Rewrite the rows from the start of the rows through the line that contains "point(710,506)", requests included, and multiply every coordinate in the answers by 1.15, rounding to whole numbers with halves rounded up. Leave the numbers in the requests unchanged, and leave the pictures out.
----- Task material -----
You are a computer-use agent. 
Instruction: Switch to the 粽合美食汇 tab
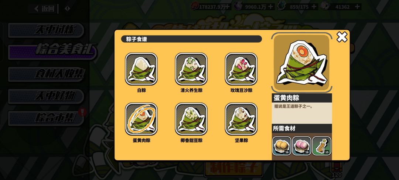click(x=52, y=52)
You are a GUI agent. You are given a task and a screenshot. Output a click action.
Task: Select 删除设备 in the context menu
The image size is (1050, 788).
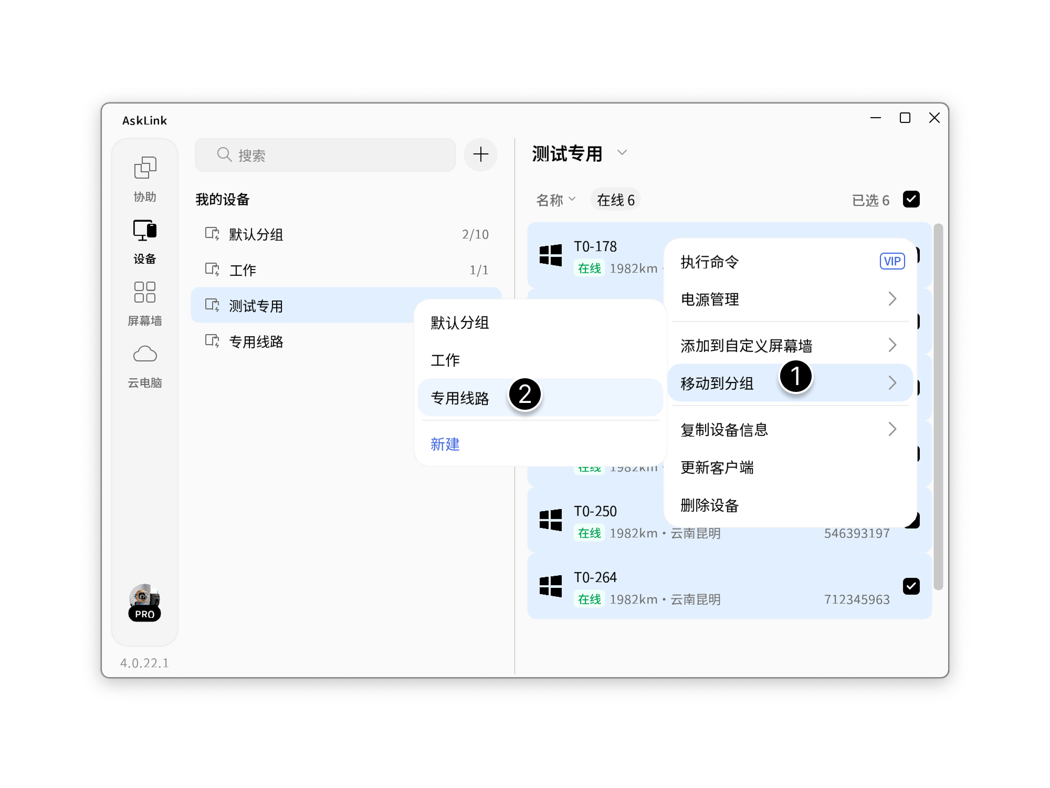point(710,506)
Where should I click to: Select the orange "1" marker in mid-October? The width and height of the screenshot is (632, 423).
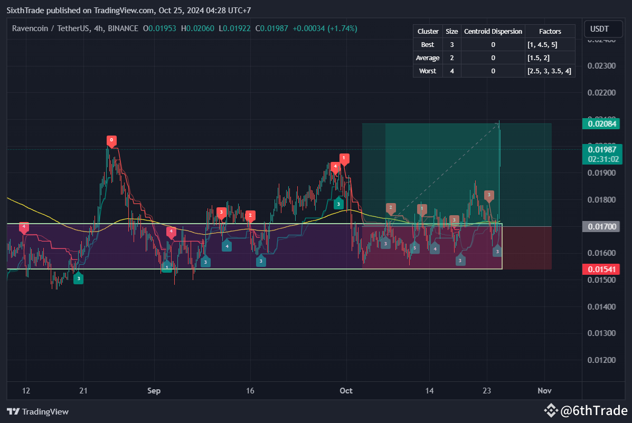[421, 208]
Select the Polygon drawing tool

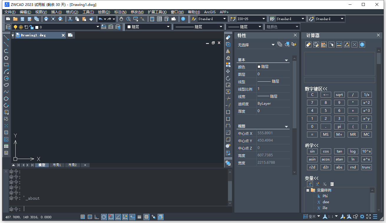pyautogui.click(x=6, y=58)
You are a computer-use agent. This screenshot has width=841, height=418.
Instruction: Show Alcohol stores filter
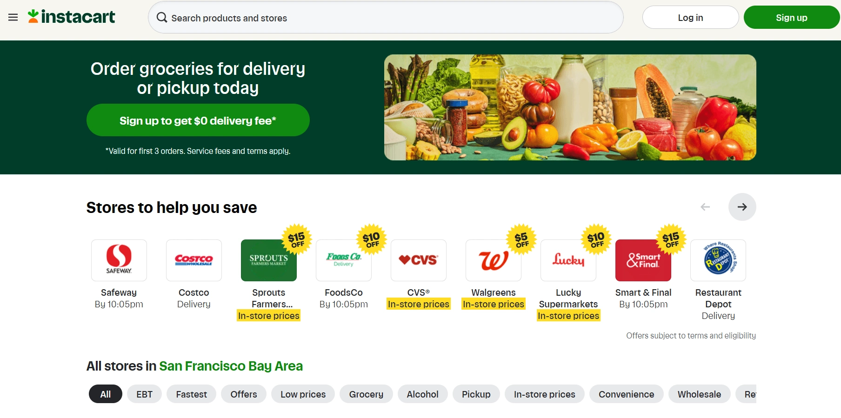pyautogui.click(x=422, y=394)
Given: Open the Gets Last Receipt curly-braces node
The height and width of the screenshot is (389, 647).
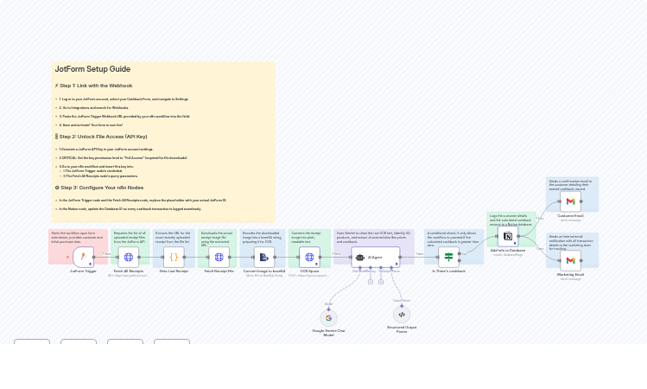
-----
Output:
You are a computer-use agent. 
Instruction: Switch to the 粽合美食汇 tab
click(x=60, y=60)
You are a GUI agent. You are given a task and a screenshot. Output a click action.
Task: Select 删除设备 in the context menu
The image size is (1050, 788).
point(817,582)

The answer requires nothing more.